As a biracial American, for the first time in my adult life I’m really proud of my country. Even though the “national conversation on race” is turning out to be like trying to use an iPhone to call someone on a CB radio, my people are coming to light in the public consciousness in a way that we never have before. This is our moment. I hear that CNN’s next big series will be called “Beige in America.” Now that Obama is the H.M.I.C., it’s our chance to make it clear once and for all that the M-word is “Strictly 4 My M W.O.R.D.Z.”
It’s a word that makes a lot of people cringe—particularly those new-age parents that you see around town with light-brown children sporting fluffy, misshapen halfros. But it’s also a lot catchier than the very clinical sounding “biracial,” and a lot shorter than “blessed with a dual heritage,” as my mother used to say. Don’t blame us for turning a one-time insult into a three-syllable declaration of interdependence. After all, Spanish words frequently sound better than English words: “Señorita” is sexier than “Miss” and “huevos rancheros” flows easier than “Grand Slam Breakfast,” so it stands to reason that “Mulatto” rolls off the tongue a lot smoother than “half breed” or “Strom Thurmond, Jr.” If the lovely Rihanna and her island nation hadn’t already laid claim to “Bajan,” we might have gone with “Beige-an.”

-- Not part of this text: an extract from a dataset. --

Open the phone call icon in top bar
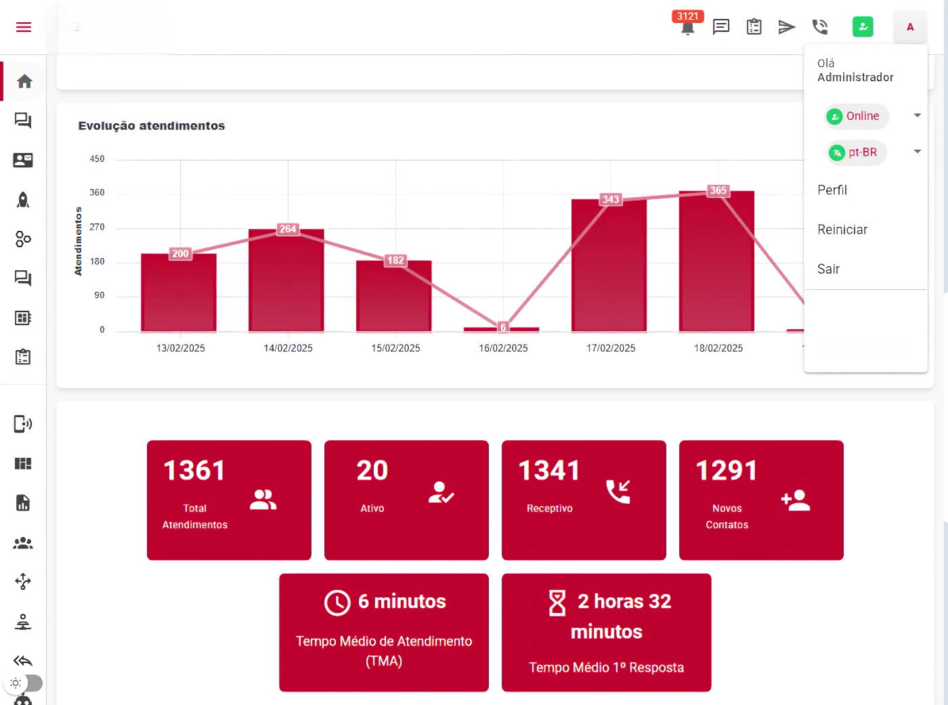Viewport: 948px width, 705px height. 820,27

This is all about empowerment. My people have taken a word that originally marginalized us as plantation butlers and Huxtable daughters and turned it into a term of endearment. Sometimes, in passing, I query one of my brethren with, “What’s up, M-word?” Or occasionally I chastise my sistren by saying, “M-word, please.” They understand. They feel me. In a certain patois that some have called “Mubonics,” they know that all I’m really saying is something like “Guten morgen, meine freunde!” or “Bitte, baby.” And when people ask me why it’s OK for us to use the M-word when they can’t, I have to tell them that it’s a biracial thing…they wouldn’t understand.
[Ed Note - This piece was obviously meant to be humorous, but sparked an interesting discussing in the comments section about creating divisions within the black community, as well as some targeted comments toward the author. I recommend checking it out. - LDP]
The Unapologetic Mexican – We Stand in No (Every) Place
Sometimes I feel my truest views mesh with the current political and social conversations not at all, if rather jarringly. As an alien, I do take part. To the best of my ability. But the truth is, I rarely find long-lasting excitement or joy or comfort or satisfaction in so much of what this culture offers, what the media offers, what even us serious people so often entertain. As I’ve said, I wear it all very loosely. A garment that matches me at times. For a moment. A reader may find that my writing sometimes dances with a self-mocking tone, and when not being plain outraged, takes on a comic tint. What a casual reader may not know is that when it does, I am at my most earnest.